Meine lieben Kolleg*innen Iris Tichelmann und Wilfried Doppler haben „unsere“ Schmetterlingswiese im Coronajahr 2020 dazu genutzt, Videos zur Wiener Stadtnatur mit wertvollen Tipps zur Förderung urbaner Artenvielfalt zu drehen.

Und ich versuchte, meinen Erfahrungsschatz zur Förderung von Schmetterlingen im eigenen Garten über Social Media mit anderen Menschen zu teilen. Meine Beiträge fanden in einer Zeit, in der viele ihren Garten besonders schätzen lernten, unerwartet viel Resonanz. Und so wurde ich von verschiedenen Herausgebern gefragt, ob ich nicht für ihre Magazine oder Zeitschriften schreiben möchte, wie z. B. für die Stiftung Blühendes Österreich.
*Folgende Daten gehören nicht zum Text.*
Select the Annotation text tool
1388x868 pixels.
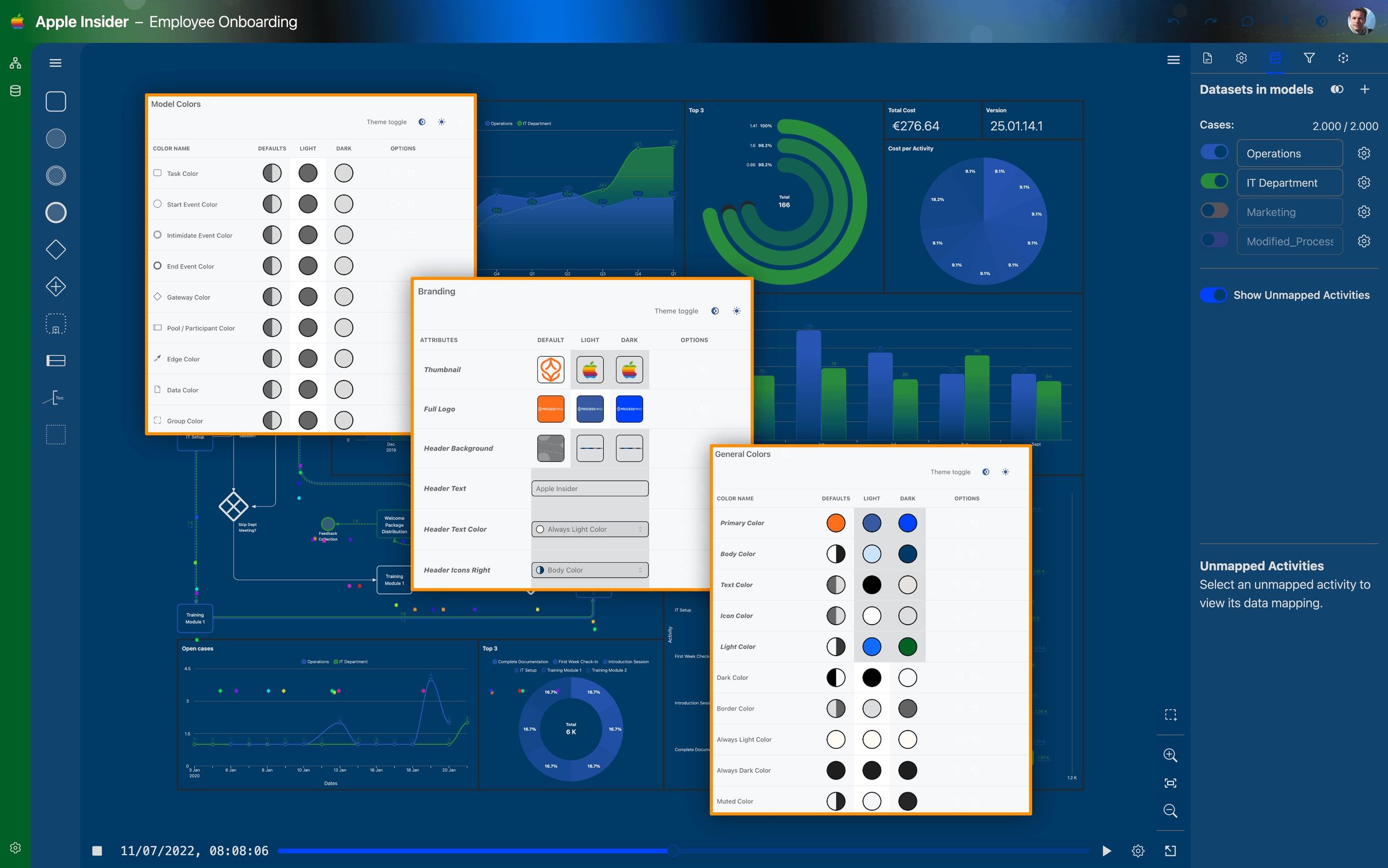click(56, 397)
In diesem BLOG sollen diese Beiträge an einer Stelle zusammengeführt werden, in der Hoffnung, dass sie Euch inspirieren und wir zusammen dafür sorgen, die rapide abnehmenden Schmetterlinge zumindest vor dem Aussterben zu bewahren, bis hoffentlich bald ein allgemeines Umdenken einsetzt und wir der Natur wieder mehr Raum geben.

Links für Lebensretter

Im Beitrag „Ein Loblied auf die Raupe“ im Magazin „Der Kleingärtner“ stelle ich einige für den Garten typische Schmetterlingsarten und ihre Raupen vor, sodass sie als etwas Besonderes erkannt, gefördert und geschützt werden können.
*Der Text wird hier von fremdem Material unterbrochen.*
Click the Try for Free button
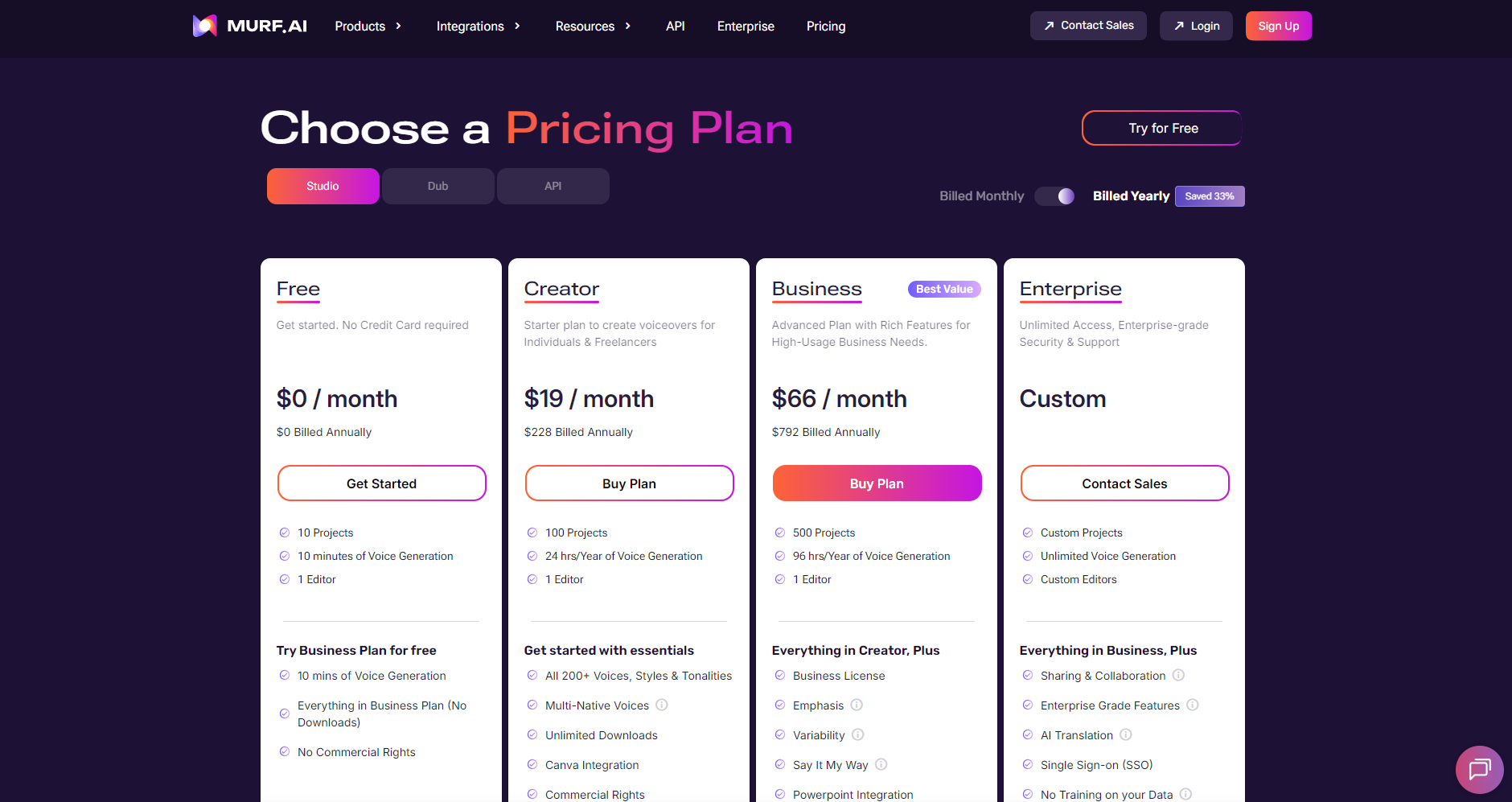 [1162, 128]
Im Beitrag "Schmetterlingspuppen - Wunder in der inneren Wandlung" geht es um die spannenden Überlebens-Strategien von Schmetterlingspuppen, die sie z. B. bis zu 20 Jahre lang ohne Nahrung überleben lassen.

Wie gewinnen wir Rasenliebhaber für die Blumenwiese? Eine Spurensuche!, Magazin "Der Kleingärtner"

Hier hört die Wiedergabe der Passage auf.